* _Exercise aim_
Among the lines below, copy exactly those from the one with "The height and width of the screenshot is (911, 1603)." through the one with "Task: Click the NeedAssessment state link", counting both ends.

* _Provided records_
------------------------------------------------------------

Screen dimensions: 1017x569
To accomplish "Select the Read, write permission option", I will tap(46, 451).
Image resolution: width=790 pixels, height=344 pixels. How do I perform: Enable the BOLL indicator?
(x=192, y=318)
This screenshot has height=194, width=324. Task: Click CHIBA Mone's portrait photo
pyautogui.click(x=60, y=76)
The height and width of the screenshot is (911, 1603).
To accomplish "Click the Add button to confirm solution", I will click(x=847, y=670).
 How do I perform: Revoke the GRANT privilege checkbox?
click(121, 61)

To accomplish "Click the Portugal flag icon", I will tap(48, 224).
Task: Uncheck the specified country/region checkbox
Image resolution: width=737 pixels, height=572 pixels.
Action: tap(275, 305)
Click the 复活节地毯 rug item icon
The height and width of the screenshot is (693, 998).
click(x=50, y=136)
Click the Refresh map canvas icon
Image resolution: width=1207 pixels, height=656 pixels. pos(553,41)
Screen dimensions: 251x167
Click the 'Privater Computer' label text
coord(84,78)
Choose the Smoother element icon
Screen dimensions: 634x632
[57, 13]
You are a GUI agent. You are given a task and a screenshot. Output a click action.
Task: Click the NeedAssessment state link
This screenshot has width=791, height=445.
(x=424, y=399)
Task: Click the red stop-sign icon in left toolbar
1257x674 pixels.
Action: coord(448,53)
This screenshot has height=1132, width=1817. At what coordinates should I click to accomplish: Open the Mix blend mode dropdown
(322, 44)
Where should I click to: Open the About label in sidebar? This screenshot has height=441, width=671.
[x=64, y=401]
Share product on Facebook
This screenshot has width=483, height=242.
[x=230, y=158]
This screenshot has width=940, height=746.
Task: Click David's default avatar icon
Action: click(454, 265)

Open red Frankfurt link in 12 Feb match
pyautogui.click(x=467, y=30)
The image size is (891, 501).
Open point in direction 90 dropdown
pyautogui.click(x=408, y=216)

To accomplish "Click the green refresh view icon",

------------------------------------------------------------

* _Exercise result_
The height and width of the screenshot is (911, 1603).
To accomplish "Click the Add button to confirm solution", I will click(x=847, y=670).
 How do I perform: Revoke the GRANT privilege checkbox?
click(121, 61)

To accomplish "Click the Portugal flag icon", I will tap(48, 224).
Task: Uncheck the specified country/region checkbox
Image resolution: width=737 pixels, height=572 pixels.
Action: tap(275, 305)
Click the 复活节地毯 rug item icon
The height and width of the screenshot is (693, 998).
click(x=50, y=136)
Click the Refresh map canvas icon
Image resolution: width=1207 pixels, height=656 pixels. pos(553,41)
Screen dimensions: 251x167
Click the 'Privater Computer' label text
coord(84,78)
Choose the Smoother element icon
Screen dimensions: 634x632
[57, 13]
You are a GUI agent. You are given a task and a screenshot. Output a click action.
Task: Click the NeedAssessment state link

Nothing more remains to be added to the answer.